Colombia To Judicially Pursue FARC Members Taking Up Arms
By Sinikka Tarvainen (dpa)
HAVANA TIMES – Colombian Vice President Marta Lucia Ramirez on Thursday said the judiciary would pursue ex-commanders of the former guerrilla movement FARC who announced they were taking up arms again.
In a video released overnight, Luciano Marin, better known by his guerrilla name Ivan Marquez, announced “a new phase in the armed struggle” and accused the government of not having honored the peace deal that led to the demobilization of about 7,000 FARC fighters.
Marquez had gone missing more than a year ago. In the video, he was flanked by about 20 people dressed in fatigues.
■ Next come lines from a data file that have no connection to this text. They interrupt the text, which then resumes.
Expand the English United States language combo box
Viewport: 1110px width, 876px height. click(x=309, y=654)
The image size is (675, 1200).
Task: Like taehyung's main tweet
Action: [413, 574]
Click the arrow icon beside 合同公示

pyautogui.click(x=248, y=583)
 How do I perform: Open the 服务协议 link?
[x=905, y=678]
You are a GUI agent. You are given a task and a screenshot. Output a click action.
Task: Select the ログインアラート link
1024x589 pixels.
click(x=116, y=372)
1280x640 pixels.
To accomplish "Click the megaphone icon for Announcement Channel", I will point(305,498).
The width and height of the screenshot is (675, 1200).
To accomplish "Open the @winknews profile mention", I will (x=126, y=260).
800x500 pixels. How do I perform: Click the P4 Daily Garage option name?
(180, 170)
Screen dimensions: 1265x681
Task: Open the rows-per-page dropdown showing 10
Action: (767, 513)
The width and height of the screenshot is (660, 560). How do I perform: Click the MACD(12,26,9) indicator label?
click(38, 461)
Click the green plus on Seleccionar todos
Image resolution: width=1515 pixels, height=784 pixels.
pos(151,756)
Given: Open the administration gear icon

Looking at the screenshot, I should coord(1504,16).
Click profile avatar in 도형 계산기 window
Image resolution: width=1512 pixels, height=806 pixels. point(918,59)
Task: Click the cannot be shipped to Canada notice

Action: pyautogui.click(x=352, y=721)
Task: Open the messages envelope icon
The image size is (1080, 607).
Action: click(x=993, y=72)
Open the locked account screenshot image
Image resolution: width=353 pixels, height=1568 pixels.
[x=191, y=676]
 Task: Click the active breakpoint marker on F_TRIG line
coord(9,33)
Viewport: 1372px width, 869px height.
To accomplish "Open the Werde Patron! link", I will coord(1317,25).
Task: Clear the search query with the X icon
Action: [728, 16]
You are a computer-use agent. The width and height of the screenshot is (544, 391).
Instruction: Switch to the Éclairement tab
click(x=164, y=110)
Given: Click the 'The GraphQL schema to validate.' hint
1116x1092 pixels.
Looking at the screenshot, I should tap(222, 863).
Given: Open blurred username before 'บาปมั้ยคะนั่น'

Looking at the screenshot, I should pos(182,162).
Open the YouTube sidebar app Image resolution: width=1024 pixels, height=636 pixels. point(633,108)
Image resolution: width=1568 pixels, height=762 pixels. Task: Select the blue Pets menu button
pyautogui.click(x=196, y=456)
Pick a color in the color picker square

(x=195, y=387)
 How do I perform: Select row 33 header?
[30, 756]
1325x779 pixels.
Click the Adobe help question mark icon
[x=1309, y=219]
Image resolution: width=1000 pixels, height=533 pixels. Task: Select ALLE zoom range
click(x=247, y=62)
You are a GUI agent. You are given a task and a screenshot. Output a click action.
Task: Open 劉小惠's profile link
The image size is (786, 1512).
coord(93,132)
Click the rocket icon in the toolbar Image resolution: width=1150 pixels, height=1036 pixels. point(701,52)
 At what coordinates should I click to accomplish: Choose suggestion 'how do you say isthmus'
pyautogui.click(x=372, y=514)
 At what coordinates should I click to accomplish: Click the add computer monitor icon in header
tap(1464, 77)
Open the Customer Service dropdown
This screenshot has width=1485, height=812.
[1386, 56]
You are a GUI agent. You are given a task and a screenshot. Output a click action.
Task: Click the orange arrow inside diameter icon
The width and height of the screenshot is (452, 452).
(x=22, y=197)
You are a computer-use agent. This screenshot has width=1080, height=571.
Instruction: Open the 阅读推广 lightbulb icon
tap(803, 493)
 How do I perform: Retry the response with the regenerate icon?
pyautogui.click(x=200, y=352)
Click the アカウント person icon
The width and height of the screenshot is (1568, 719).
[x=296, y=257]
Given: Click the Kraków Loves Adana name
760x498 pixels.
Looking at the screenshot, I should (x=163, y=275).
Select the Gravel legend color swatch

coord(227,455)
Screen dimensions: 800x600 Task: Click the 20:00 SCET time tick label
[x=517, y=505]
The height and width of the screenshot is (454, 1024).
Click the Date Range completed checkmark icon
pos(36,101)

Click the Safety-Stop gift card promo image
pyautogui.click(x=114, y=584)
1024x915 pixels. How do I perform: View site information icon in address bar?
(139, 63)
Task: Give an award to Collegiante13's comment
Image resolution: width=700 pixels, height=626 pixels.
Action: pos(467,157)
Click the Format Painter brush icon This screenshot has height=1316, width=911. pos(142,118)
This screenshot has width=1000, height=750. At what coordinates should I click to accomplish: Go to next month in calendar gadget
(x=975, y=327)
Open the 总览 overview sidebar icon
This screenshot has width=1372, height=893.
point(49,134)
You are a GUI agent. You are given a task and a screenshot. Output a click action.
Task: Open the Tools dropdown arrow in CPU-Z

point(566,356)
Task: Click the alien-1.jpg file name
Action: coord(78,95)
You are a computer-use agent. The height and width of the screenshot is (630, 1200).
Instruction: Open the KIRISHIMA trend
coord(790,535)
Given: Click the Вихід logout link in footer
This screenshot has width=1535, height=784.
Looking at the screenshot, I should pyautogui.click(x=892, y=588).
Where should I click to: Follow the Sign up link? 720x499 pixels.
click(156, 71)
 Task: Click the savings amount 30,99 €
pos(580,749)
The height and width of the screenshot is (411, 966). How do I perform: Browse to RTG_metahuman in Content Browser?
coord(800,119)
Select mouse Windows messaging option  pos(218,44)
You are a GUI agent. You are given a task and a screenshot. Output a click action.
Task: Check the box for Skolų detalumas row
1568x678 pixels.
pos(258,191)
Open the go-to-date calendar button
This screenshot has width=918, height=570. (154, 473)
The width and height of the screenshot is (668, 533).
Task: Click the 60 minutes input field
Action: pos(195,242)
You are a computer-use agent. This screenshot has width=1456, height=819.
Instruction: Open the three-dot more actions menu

They included former FARC commander Seuxis Hernandez, alias Jesus Santrich, who is facing drug trafficking charges and who went missing on June 30, as well as two other ex-commanders.
“The ones making the announcements are those who have always been drug traffickers,” Ramirez told journalists, adding that Interpol was expected to issue arrest warrants for them.
The peace agreement negotiated in Havana ended 52 years of conflict in 2016. FARC was turned into a political party and given 10 seats in Congress.
Armed conflict in Colombia has left more than 260,000 people dead since 1958 and displaced nearly 8 million people, according to the governmental National Centre for Historical Memory.
Marquez said he would seek an alliance with the National Liberation Army (ELN) guerrilla group, which is estimated to have more than
2,000 fighters and which has not been able to reach a peace deal with the government.
He said FARC members would not target police and soldiers “respectful of the people’s interests,” but Colombia’s “oligarchy,” and would not kidnap civilians for ransom.
Marquez demanded the establishment of a new government and of a constituent assembly.
In a video published on Twitter, one of the ELN leaders, known as Uriel, said the group was “open” to Marquez’s proposal.
Rodrigo Londono, leader of the FARC party, rejected Marquez’s announcement. “The common goal for the vast majority is peace in Colombia,” he tweeted.
Londono told Blu Radio it was “a shame” that Marquez and his allies had resumed armed struggle and “apologized” to the international community that had backed the peace process.
Marquez’s announcement encouraged critics of the peace process, who regard it as being too lenient on the ex-rebels.
“The country needs to be conscious that there was no peace process, but a pardon to some people responsible for atrocious crimes,”
tweeted former president Alvaro Uribe, who campaigned against the peace deal.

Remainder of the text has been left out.